* TASK DIRECTIONS
Your copy should match the entries exactly, with no images carried over.

(SOURCE INFORMATION begins)

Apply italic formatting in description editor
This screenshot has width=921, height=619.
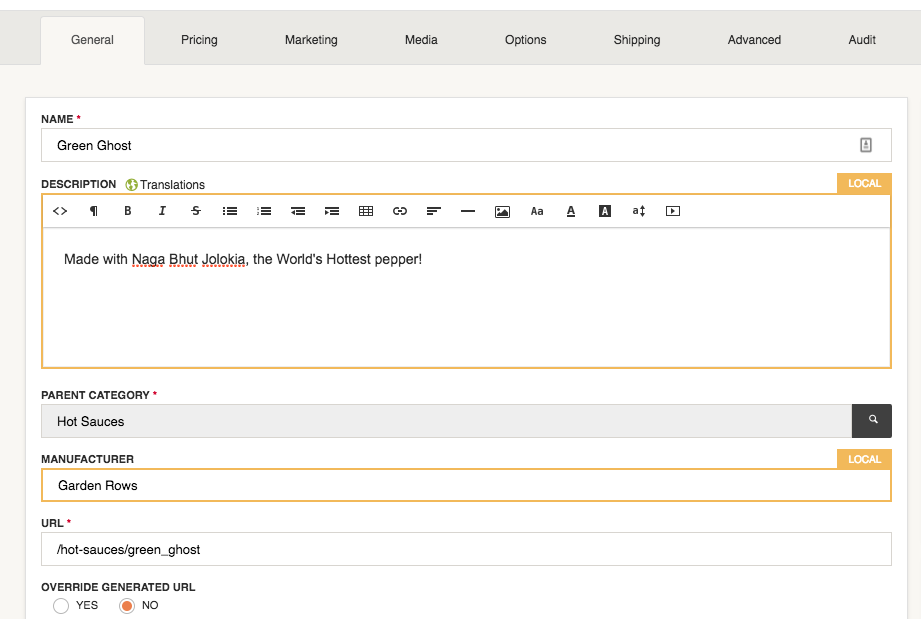162,211
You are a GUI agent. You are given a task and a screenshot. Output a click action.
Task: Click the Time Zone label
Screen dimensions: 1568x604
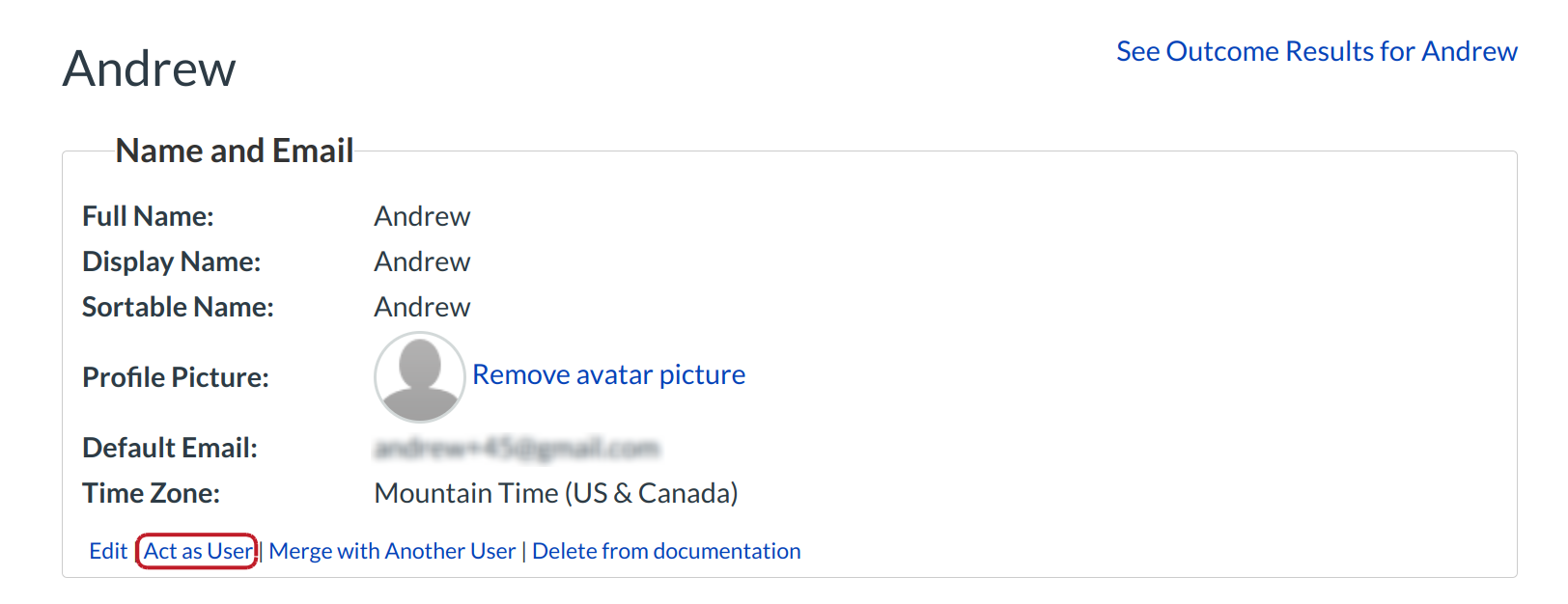point(151,493)
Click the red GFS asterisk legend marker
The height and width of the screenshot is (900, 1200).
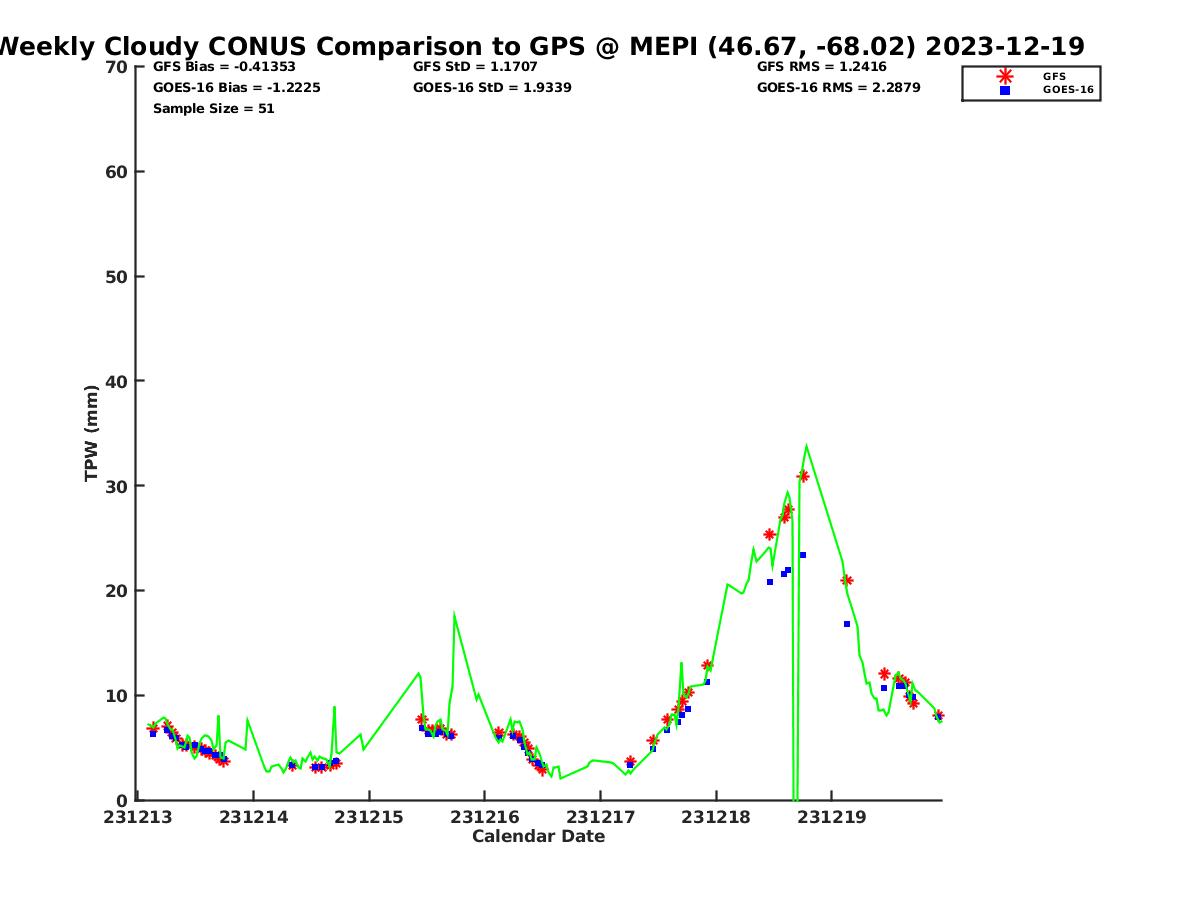tap(1005, 76)
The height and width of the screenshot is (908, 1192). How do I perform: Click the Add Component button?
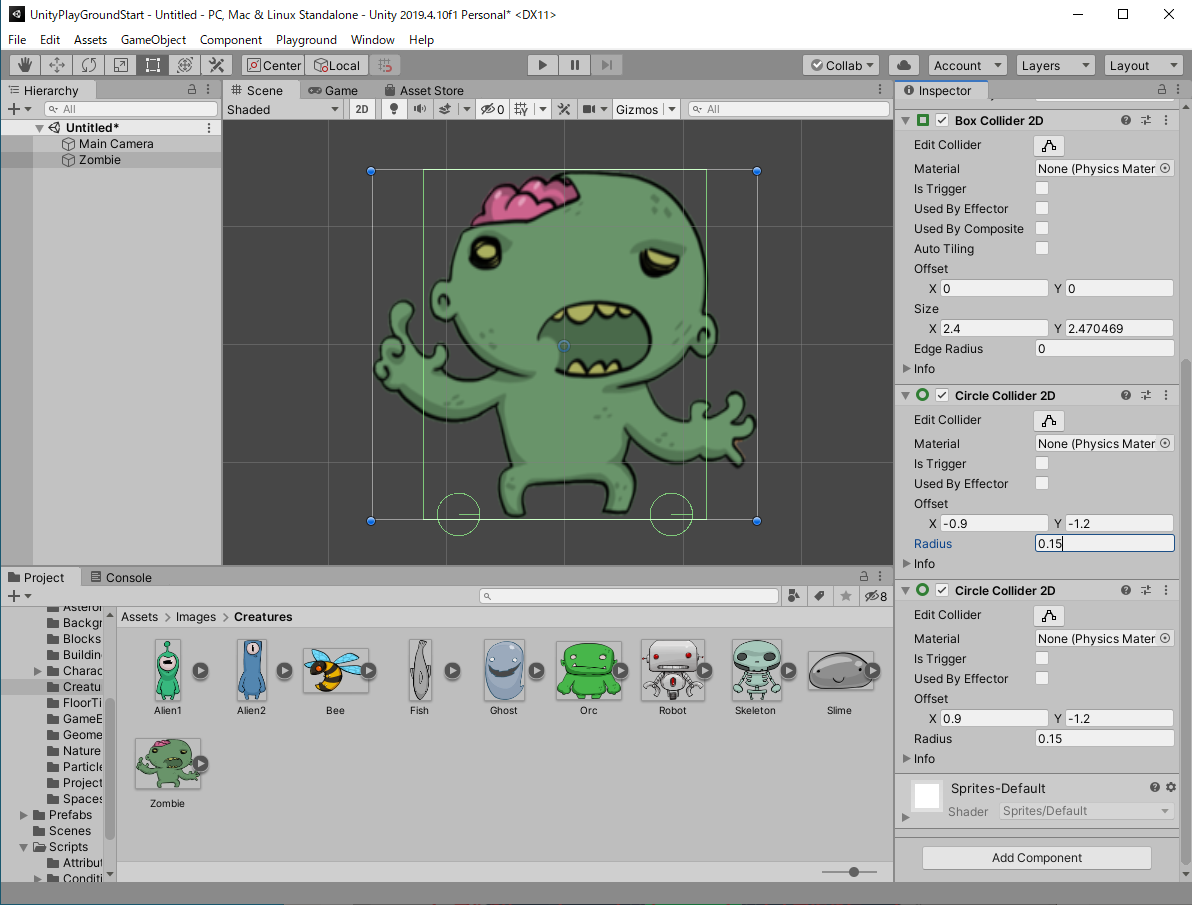(1036, 858)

(SOURCE INFORMATION ends)

* OUTPUT OF THE TASK
Apply italic formatting in description editor
This screenshot has width=921, height=619.
162,211
You are a GUI agent. You are given a task and a screenshot. Output a click action.
Task: Click the Time Zone label
Screen dimensions: 1568x604
point(151,493)
Click the red GFS asterisk legend marker
The height and width of the screenshot is (900, 1200).
tap(1005, 76)
The height and width of the screenshot is (908, 1192). How do I perform: Click the Add Component button?
(1036, 858)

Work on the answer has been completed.